Your instructions
Can you repeat the lines between the one holding "Click the mod list search magnifier icon" and the one holding "The image size is (1028, 350). pos(26,288)", inclusive, with "envelope" replaced by "mail" and nothing else changed?

Rows

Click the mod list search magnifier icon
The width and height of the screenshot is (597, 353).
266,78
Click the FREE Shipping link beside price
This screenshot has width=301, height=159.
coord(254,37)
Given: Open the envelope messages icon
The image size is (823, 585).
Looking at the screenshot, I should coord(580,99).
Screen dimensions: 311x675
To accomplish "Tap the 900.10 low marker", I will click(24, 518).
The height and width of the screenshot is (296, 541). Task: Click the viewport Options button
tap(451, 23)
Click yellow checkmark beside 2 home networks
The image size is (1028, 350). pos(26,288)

==

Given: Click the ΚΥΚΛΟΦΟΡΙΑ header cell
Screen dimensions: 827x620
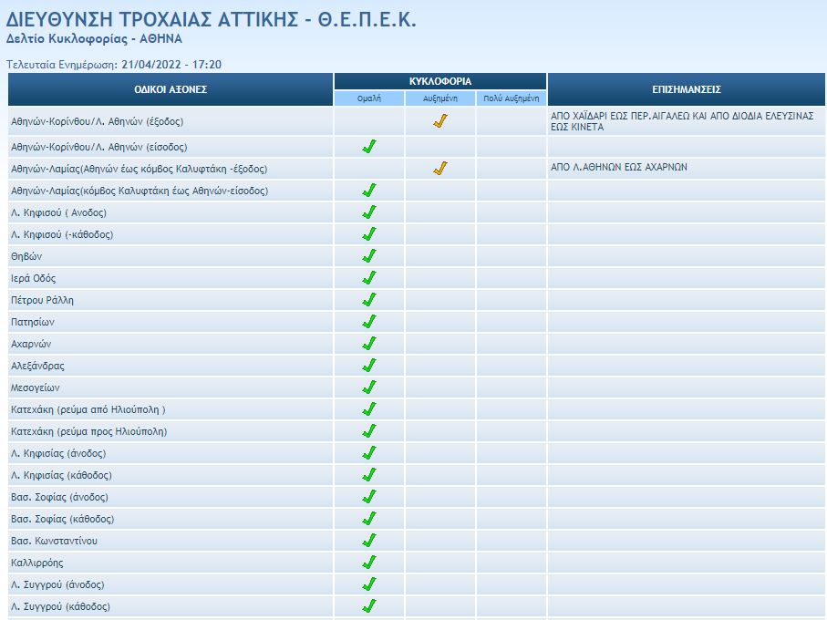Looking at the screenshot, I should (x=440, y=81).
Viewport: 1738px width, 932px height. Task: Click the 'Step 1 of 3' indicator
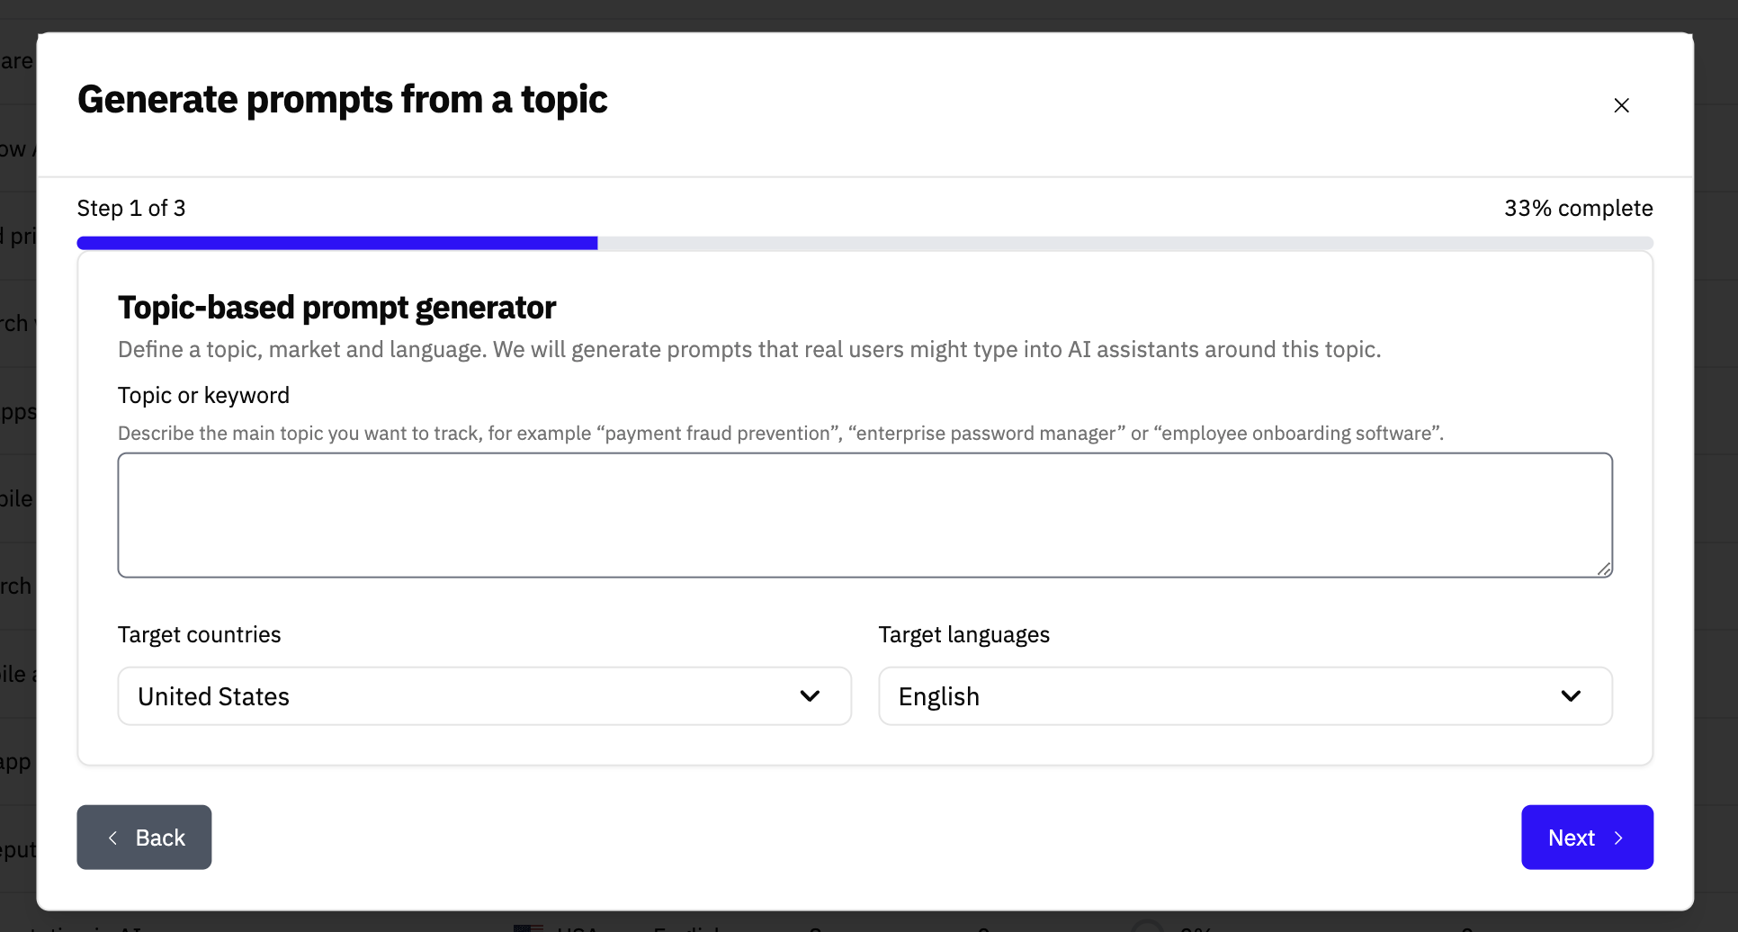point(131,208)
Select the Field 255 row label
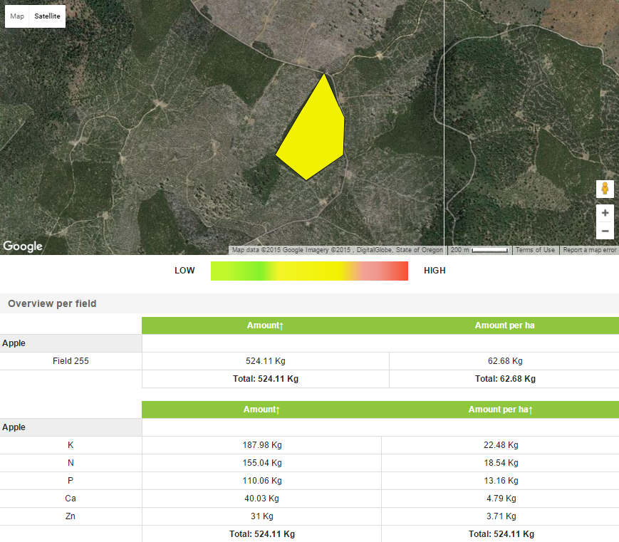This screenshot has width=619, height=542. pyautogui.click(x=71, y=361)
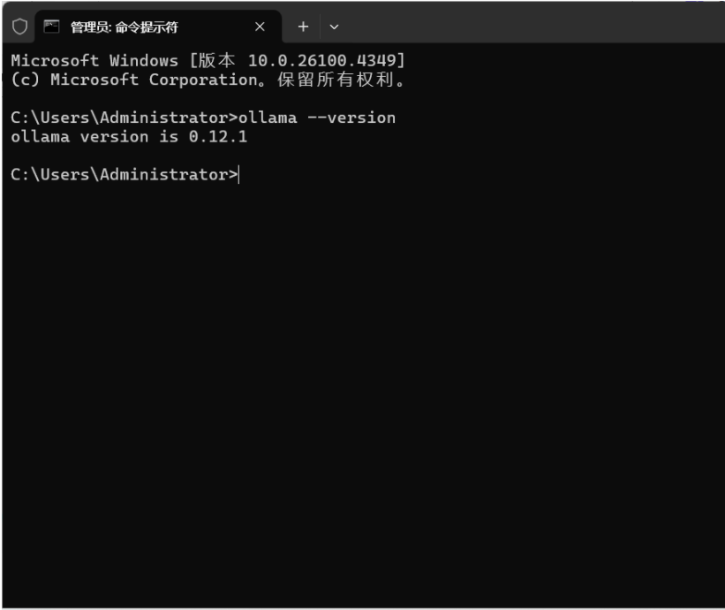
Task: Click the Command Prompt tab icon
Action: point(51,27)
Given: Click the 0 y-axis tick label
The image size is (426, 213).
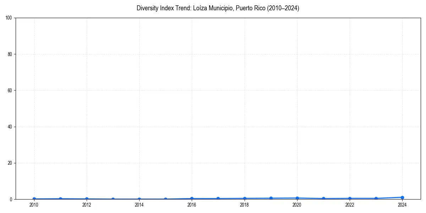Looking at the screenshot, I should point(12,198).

* * *

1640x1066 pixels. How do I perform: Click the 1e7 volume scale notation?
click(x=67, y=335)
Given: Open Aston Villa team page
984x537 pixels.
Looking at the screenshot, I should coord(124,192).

Complete response
Click the mod list search magnifier icon
The width and height of the screenshot is (597, 353).
266,78
Click the FREE Shipping link beside price
This screenshot has width=301, height=159.
coord(254,37)
Given: Open the mail messages icon
The image size is (823, 585).
Looking at the screenshot, I should coord(580,99).
Screen dimensions: 311x675
To accomplish "Tap the 900.10 low marker", I will click(24, 518).
The height and width of the screenshot is (296, 541). Task: Click the viewport Options button
tap(451, 23)
Click yellow checkmark beside 2 home networks
The image size is (1028, 350). pos(26,288)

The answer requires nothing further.